------ SOURCE EXCERPT
Thats another way of saying it can be an expensive hobby.

Jim


----------



## lazersteve

jpdriver1 said:


> I was curious -- so I looked it up --- wikipedia states ".... selective precipitation of the gold using copperas or another selective reducing agent such as hydrazine... ."



Hydrazine is not what I would consider a selective reducing agent. I caution all readers to do their due diligence in research prior to using information or methods gleaned from the pages of wiki. Wiki is a great source of general knowledge, but it typically lacks critical details relavent to the subjects of the articles.

Be safe.

Steve


----------



## jpdriver1

lazersteve said:


> jpdriver1 said:
> 
> 
> 
> I was curious -- so I looked it up --- wikipedia states ".... selective precipitation of the gold using copperas or another selective reducing agent such as hydrazine... ."
> 
> 
> 
> 
> Hydrazine is not what I would consider a selective reducing agent. I caution all readers to do their due diligence in research prior to using information or methods gleaned from the pages of wiki. Wiki is a great source of general knowledge, but it typically lacks critical details relavent to the subjects of the articles.
> 
> Be safe.
> 
> Steve
Click to expand...

 wiki is only for entertainment/quick info not for the proper info --- that's what this site and yours steve are for 8)


----------



## texan

Hydrazine is not for rookies...there are cheaper, safer procedures and compounds to use.

Texan


----------



## barnes8888

lazersteve said:


> All,
> 
> If you are reading this then you are likely a noob. This is the 1cent tour post for those of you that are overwhelmed with the volume of information here.
> 
> The typical posts I refer newbies to.
> 
> 
> Must Read
> 
> Forum Rules- Things to know to keep you out of trouble when posting.
------------
------ DATA SEGMENT
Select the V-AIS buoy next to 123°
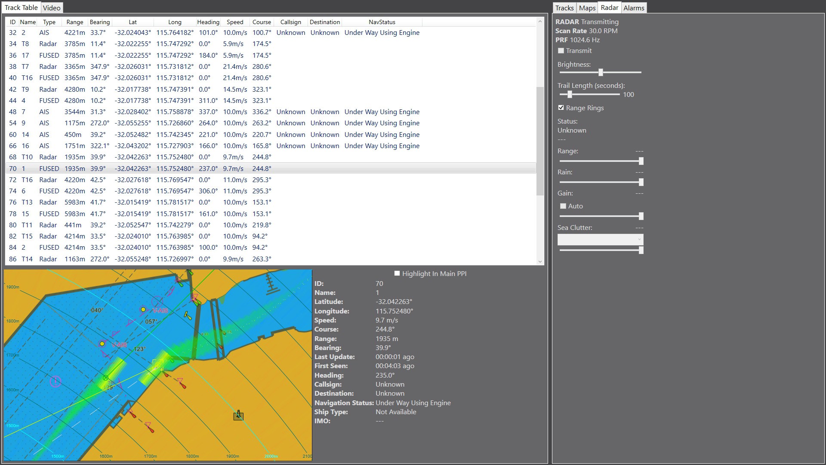The height and width of the screenshot is (465, 826). (x=102, y=344)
------------
EXERCISE TASKS:
(a) In the hydrazine forum thread, what does lazersteve say Wiki typically lacks?
(b) Using the hydrazine forum thread, explain why lazersteve urges readers to do their own research before using methods taken from wiki.
(c) Carry on the hydrazine forum thread from its final line.

ANSWERS TO THE EXERCISES:
(a) Critical details relevant to the subjects of its articles.

(b) He says wiki is a great source of general knowledge, but it usually lacks the critical details that matter for the subjects it covers. Readers need to do more research before relying on methods found there.

(c)
> 
> Introduce Yourself
> 
> Forum Guide Rough Draft
> 
> Reactions List
> 
> Common Chemicals
> 
> Basic Forum Skills
> 
> Forum Quick Search
> 
> Refining Precious Metal Wastes by C.M. Hoke
> 
> 
> and last but not least visit my website (link below), watch the videos, and read the documents.
> 
> Collect scrap while you are doing this and begin with a small batch to get acquainted with the testing, colors, gases, wastes, and time required to process the scrap you choose. If you run into problems on the small scale, or in the learning stage, post a question or comment and someone will help you out.
> 
> If you choose to ignore my instructions and take short cuts, everyone will know by the questions you ask. There is no such thing as a stupid question, but there is such a thing as a question that has already been asked too many times before. This is where the forum search features come in handy.
> 
> If you find a broken link along the way be sure to let someone know as we just moved from a different hoster and some of the links have not been repaired yet. :wink:
> 
> Enjoy!!
> 
> Steve


the best forum ever and thanks steve and i will soon donate to you thanks again.


----------



## drifterguru

hey guys im so happy theres a community for this area ive been trying to manafest this idea of recycling e-wast for gold for a long time. i rushed into it thinking it was easy. if it was everybody would be doing it! lol so i started reading the book on basic lab safety and procedures and im already learing some new stuff! so thanks alot for the info.


----------



## butcher

Good job drifter, your on the right road.


----------



## lahoop

I hope is you are all right.
I have put all what I have collected scrap in Aqua Regia I did well 
but the solution is green any one help me the seconds step how can I make the sokution yellow. 
I hope to get rid of green 
see a picture
http://www.4shared.com/photo/RgSTlcEs/IMAG0185.html


----------



## lazersteve

Looks like you may have had a little copper, iron, and/or nickel still in the gold when you dissolved it.

It doesn't look terribly dirty to me so I would proceed to denoxxing and SMB.

Clean the gold using Harolds clean up process for the powder and give it a second refining to see the nice yellow/orange solution you are looking for.

Steve


----------



## zuberb

Steve, 

You, Harold, and a handful of the others in this forum are great teachers. I have been reading this forum, Hoke, and other related materials off and on for a couple of months now. Like many newbies, I have done some small scale experiments with decent results as I learn about the process.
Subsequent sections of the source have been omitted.